If you’re lucky enough to have logged-in users on your site, you have the ability to set your own unique identifier for users (called the User ID). The benefit of doing this is that you could see how frequently users log in to your site from different devices.
Right now, if you go to your property settings and click on “Reporting Identity” you’ll see two options: “By device only” (which means that you are only using the Client ID and do not have Logged-in users), or “By User-ID, Google Signals, and then device”.
As I mentioned before, this feature will be available for users who are logged in to a Google account on their device and have opted-in to ads personalization (so not everyone). If you enable this feature, GA4 will still use the user ID if it is available since it is the most accurate way to identify a user. But, if the user ID is not available and Google Signals is, then GA4 will use Google Signals to identify the user.

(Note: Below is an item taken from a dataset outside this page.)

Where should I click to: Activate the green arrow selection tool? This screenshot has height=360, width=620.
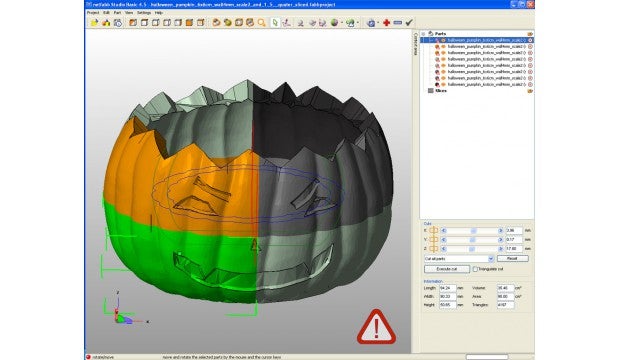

As a result, you will be able to identify a portion of your users across devices, even if they are not logged in. This is important because it means that you will generate very complete data for the small subset of your users who are logged in to Google, using Chrome, and have enabled ads personalization.
Having good information about this small subset of your users will help you fill the data gaps that exist in the rest of the user population. And this is called “Conversion Modeling”.
Conversion modeling
Conversion modeling is different from Attribution modeling. The idea is that Google uses machine learning to fill the gaps that we know exist in our data. So, for example, if we know that Safari is reporting 100 users on the site last month, we could estimate that you probably only had 80 because 20 of those were the same user with deleted cookies.
The downside of this approach is that we are going to become more reliant on black-box algorithms and estimated data. But the benefit is that we can respect a user’s privacy request without the concern that it will cause our data to be less useful for making marketing decisions.
How to get started with Google Analytics 4
If you’ve made it this far, then hopefully I’ve convinced you to get started with Google Analytics 4. My recommendation is to start today, but take it slow. If you’re running an old version of Google Analytics, you can add Google Analytics 4 tags to a website without impacting the existing Google Analytics implementation.
My recommendation is to dual-tag your site, so that data is sent to both versions of Google Analytics for 6 months or so. This allows you to continue using the old version of Google Analytics for your day-to-day reporting, and spend an hour or so a week looking at the new metrics and pulling reports from GA4. Plan to fully switch over to GA4 entirely in 2022 by removing those old tags.